Task requirements: Say how many lines in the entries hold the string "Information", giving the number by itself.

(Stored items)
★ ★ ★ ★ ★ ★ ★
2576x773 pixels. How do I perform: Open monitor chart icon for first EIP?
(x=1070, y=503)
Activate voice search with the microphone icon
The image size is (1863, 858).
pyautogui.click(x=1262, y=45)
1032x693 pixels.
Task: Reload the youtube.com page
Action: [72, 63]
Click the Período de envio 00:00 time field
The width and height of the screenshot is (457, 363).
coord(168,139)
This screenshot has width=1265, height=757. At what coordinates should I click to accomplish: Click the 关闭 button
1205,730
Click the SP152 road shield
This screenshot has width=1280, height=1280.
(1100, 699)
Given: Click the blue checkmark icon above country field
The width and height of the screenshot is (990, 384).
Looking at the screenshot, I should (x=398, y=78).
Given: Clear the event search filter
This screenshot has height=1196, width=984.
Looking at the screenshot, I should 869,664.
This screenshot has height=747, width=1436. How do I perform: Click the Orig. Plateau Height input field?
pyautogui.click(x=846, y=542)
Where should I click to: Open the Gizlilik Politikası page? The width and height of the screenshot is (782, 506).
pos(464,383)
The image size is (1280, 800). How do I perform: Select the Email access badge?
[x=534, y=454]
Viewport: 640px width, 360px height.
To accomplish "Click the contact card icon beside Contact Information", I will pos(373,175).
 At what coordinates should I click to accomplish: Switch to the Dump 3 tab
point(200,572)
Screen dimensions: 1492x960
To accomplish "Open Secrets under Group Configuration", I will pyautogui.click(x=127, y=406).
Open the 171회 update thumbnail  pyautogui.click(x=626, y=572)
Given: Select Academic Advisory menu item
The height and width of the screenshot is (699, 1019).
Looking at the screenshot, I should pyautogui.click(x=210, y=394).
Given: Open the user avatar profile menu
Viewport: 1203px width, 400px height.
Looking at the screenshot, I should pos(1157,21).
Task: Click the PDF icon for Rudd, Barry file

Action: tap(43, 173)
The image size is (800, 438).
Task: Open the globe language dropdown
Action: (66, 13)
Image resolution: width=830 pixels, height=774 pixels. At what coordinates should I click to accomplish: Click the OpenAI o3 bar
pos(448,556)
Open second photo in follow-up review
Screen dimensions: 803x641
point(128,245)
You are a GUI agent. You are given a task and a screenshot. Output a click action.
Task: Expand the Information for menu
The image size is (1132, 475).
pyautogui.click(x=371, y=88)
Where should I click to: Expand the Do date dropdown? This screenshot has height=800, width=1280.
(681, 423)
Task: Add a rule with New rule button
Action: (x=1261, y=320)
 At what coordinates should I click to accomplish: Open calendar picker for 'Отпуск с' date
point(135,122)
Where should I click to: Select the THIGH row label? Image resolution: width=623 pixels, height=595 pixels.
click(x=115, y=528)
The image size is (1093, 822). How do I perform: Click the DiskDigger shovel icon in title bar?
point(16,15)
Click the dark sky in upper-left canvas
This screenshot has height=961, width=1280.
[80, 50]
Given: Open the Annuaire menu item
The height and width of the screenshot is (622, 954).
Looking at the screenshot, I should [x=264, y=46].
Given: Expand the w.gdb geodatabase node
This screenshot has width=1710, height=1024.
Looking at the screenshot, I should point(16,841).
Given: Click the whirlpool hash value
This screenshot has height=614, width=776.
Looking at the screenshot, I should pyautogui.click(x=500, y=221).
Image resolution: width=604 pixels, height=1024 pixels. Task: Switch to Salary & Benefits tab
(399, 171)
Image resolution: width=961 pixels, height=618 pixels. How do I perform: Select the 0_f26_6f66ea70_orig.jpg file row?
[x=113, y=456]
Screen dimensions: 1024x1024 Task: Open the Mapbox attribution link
★ ★ ★ ★ ★ ★ ★
Task result: 2